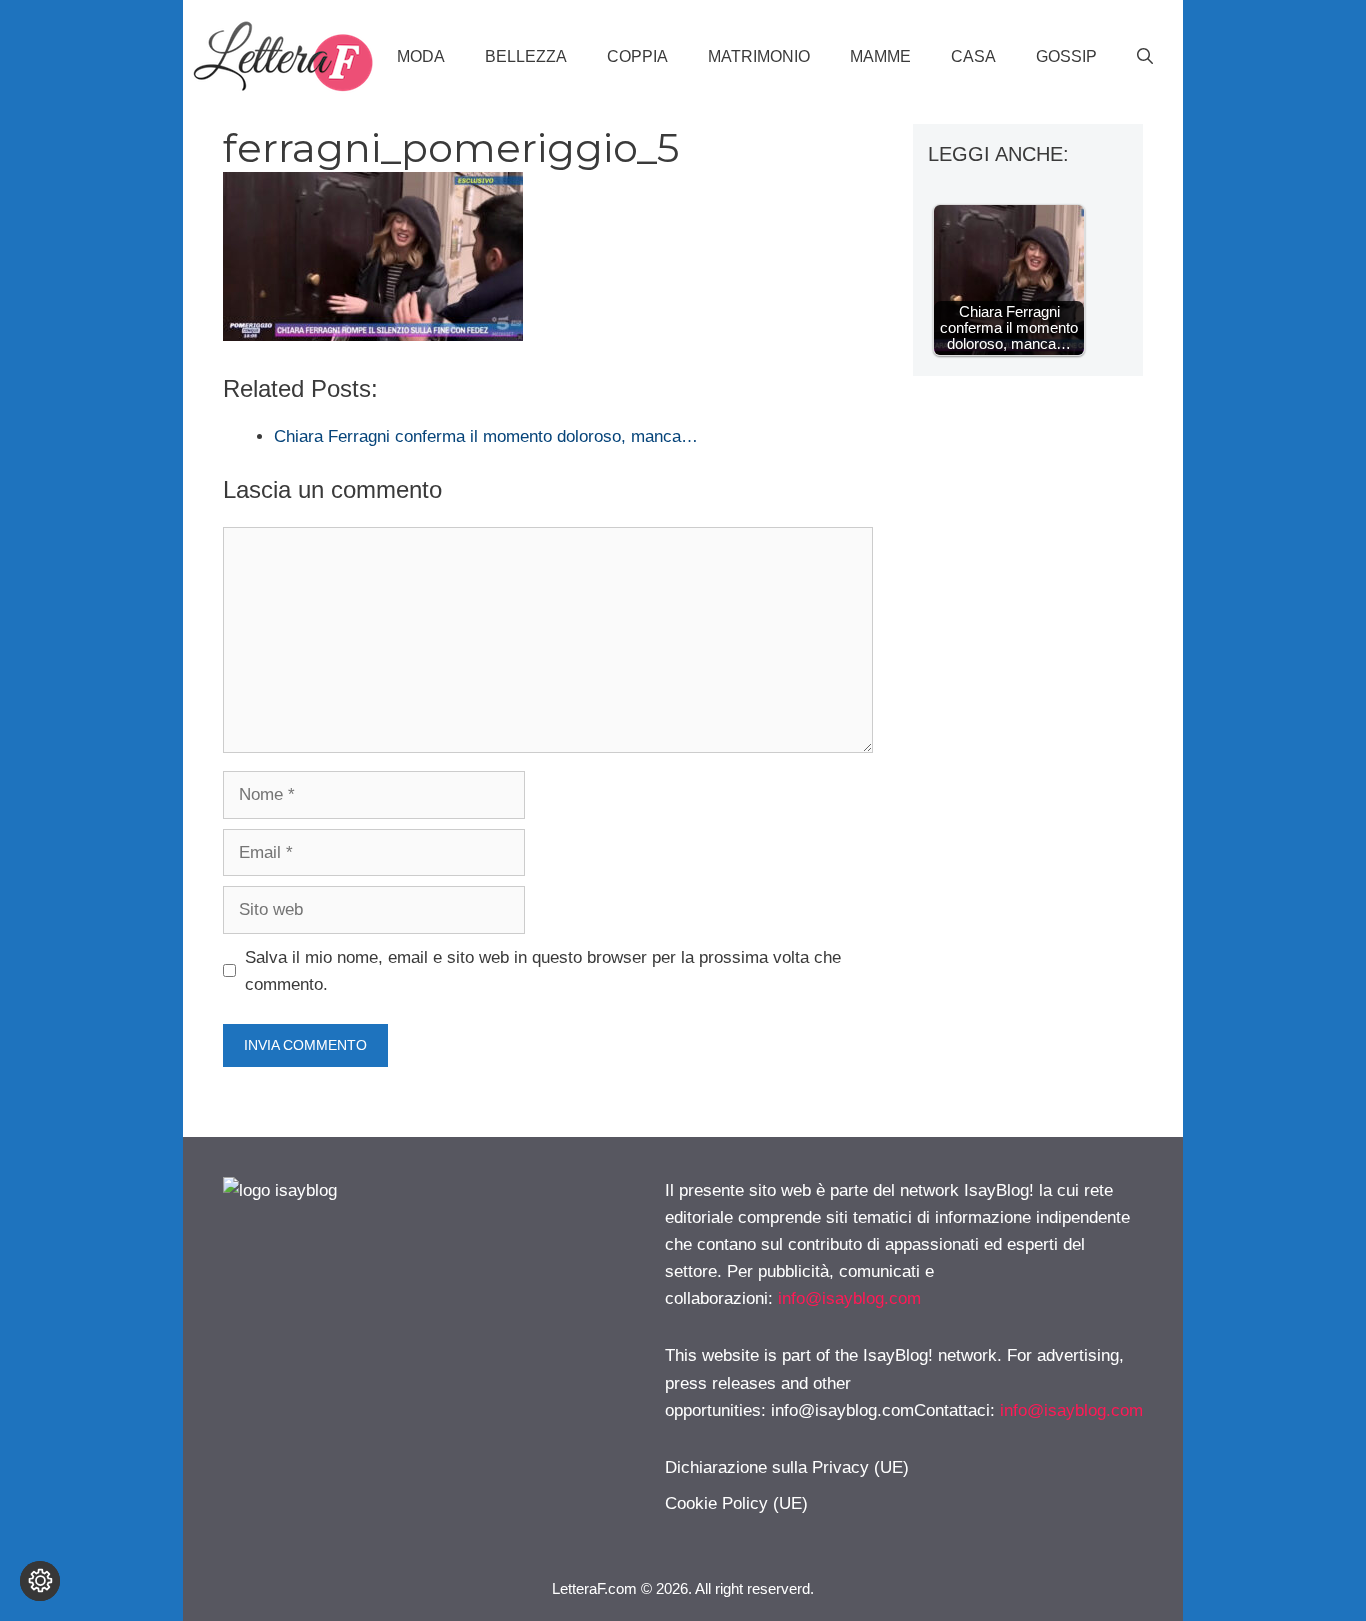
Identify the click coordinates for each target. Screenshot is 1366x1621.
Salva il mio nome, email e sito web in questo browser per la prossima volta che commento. (543, 971)
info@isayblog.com (849, 1298)
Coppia (637, 56)
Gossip (1066, 56)
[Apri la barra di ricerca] (1145, 57)
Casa (973, 56)
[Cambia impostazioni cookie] (40, 1581)
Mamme (880, 56)
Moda (421, 56)
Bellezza (526, 56)
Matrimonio (759, 56)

▸ **Work order**:
All of the entries above are to be duplicated exactly, with every image left out.

▸ **Solution**:
Identify the click coordinates for each target. Screenshot is 1366x1621.
Salva il mio nome, email e sito web in questo browser per la prossima volta che commento. (543, 971)
info@isayblog.com (849, 1298)
Coppia (637, 56)
Gossip (1066, 56)
[Apri la barra di ricerca] (1145, 57)
Casa (973, 56)
[Cambia impostazioni cookie] (40, 1581)
Mamme (880, 56)
Moda (421, 56)
Bellezza (526, 56)
Matrimonio (759, 56)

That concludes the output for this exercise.